Olhou em volta a ver se via vestígios de alguma
corda, mas nada... e ficou tão dececionado que, sem pensar, perguntou ao sino:
— Então, Senhor Sino, que é feito da sua corda?
Mas, supresa das surpresas, o sino respondeu:
— Ora, que corda? Nunca usei nem preciso de uma
corda.
— Mas o Senhor fala! – exclamou o príncipe muito
admirado e descobrindo que o sino tinha olhos e nariz, além da boca.
— Pois claro que sim! - retorquiu-lhe o sino. – Só
que nunca ninguém me havia perguntado nada a não seres tu agora.
— E como é isso de não precisar de corda? Todos os
sinos, como o Senhor, precisam que lhe puxem uma corda senão não tocam.
— Pois eu não. Sou especial!
— Especial?... – proferiu o principezinho em tom
de dúvida, pois não compreendia.
— É claro! Sou mágico! Um sino mágico!
— Não sei se acredito. Não! Não! Não acredito a
não ser que... toque um pouco para eu ouvir.
O sino ficou triste e, soltando três grandes e
brilhantes lágrimas, que só os sinos são capazes de chorar, disse:
— Não posso...
— Bem me queria parecer – disse o príncipe sem
troçar do sino pois era muito amigo de tudo e de todos e, além disso, o facto
de um sino ter olhos, nariz e boca já era muito. No entanto, como estava a
gostar de conversar com o sino, continuou:
— E porquê?
— Perdi o meu badalo – respondeu o sino começando
a soluçar.
O pequeno príncipe olhou para o interior do sino. —
Lá isso era verdade! Faltava-lhe a bolinha que todos os sinos têm.

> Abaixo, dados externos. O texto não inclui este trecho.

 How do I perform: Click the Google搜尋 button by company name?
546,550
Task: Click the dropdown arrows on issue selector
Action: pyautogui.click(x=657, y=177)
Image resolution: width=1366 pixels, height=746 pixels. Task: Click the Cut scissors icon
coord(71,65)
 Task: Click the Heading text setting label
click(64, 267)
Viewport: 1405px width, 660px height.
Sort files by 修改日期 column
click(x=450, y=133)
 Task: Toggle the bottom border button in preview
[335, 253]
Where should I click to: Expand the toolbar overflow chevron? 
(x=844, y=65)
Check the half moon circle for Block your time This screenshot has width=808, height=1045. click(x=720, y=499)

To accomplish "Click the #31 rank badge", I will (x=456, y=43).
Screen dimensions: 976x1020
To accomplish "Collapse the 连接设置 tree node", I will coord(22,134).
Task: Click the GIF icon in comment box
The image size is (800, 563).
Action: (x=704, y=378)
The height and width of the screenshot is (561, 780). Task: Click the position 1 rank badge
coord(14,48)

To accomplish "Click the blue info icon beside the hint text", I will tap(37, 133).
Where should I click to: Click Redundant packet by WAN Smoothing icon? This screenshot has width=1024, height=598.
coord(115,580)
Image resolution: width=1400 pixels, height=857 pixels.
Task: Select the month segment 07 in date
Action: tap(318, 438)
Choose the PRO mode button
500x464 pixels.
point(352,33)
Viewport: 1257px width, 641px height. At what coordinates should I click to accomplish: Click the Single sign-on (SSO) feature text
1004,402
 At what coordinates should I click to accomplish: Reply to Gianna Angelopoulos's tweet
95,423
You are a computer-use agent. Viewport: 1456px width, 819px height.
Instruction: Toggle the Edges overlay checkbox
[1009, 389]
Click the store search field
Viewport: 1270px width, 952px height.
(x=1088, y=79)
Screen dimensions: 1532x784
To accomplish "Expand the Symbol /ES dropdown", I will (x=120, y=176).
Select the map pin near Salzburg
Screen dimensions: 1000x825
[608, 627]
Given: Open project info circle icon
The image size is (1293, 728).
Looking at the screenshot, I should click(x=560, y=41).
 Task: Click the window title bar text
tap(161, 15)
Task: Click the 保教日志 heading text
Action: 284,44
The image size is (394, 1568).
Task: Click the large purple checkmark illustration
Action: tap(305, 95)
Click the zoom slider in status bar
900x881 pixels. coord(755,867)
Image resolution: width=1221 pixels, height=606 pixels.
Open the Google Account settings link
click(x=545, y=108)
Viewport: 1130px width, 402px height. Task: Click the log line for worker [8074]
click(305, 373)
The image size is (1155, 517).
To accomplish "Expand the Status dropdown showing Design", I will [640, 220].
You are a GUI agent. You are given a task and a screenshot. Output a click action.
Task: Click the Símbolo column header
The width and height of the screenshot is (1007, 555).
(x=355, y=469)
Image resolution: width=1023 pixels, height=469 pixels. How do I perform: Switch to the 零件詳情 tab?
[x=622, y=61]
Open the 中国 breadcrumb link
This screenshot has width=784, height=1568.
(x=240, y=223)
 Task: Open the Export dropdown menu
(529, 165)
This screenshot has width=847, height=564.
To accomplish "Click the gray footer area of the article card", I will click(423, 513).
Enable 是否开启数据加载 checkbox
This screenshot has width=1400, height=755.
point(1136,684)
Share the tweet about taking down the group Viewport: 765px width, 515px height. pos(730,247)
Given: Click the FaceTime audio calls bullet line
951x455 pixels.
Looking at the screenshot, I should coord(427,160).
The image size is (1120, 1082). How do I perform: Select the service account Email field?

— Ora, não chore, Senhor Sino! Eu hei de encontrar
uma solução. Eu... eu tenho uma bola que serviria muito bem de badalo, uma bola
de oiro maciço.
O sino parou de chorar e abriu os enormes olhos.
— Mostra! Mostra! – pediu logo.
O principezinho estendeu os braços e a bola de
oiro amarelo luziu nas suas mãos.
— Não te importas de ma dar? De verdade que ma
dás? – perguntou o sino numa torrente de palavras, olhando-o com os olhos
radiantes, que, a princípio, pareciam ter saído das órbitas.
— Claro! – foi a resposta do príncipe. – Só não
sei como prendê-la ao ferro do antigo badalo.
— Lembra-te que sou mágico. Encosta a tua bola a
esse ferro e ela ficará presa.
O príncipe assim fez.
— Que bom! Ficou mesmo! – exclamou ele, sentido
ter encontrado um novo e fantástico amigo.
— Fico-te eternamente agradecido. – disse o sino. –
E, como prova do meu reconhecimento, tocarei sempre que quiseres.
E começou a tocar para grande surpresa do príncipe
que nem queria acreditar.
O sino tocava muito bem, mas também muito alto,
ouvindo-se em todo o palácio real.
O rei, a rainha, as aias, os criados vieram todos verificar
o ocorrido, maravilhados. Há tanto tempo que o sino deixara de tocar!
O rei então mandou os jardineiros cuidarem daquela
parte do jardim e, sempre que o principezinho podia ir para o campanário, ele
ia conversar com o sino e ouvi-lo tocar.
FIM
Conto publicado na revista Girassol, n.º 45, abril 1983, pp. 12 e 10.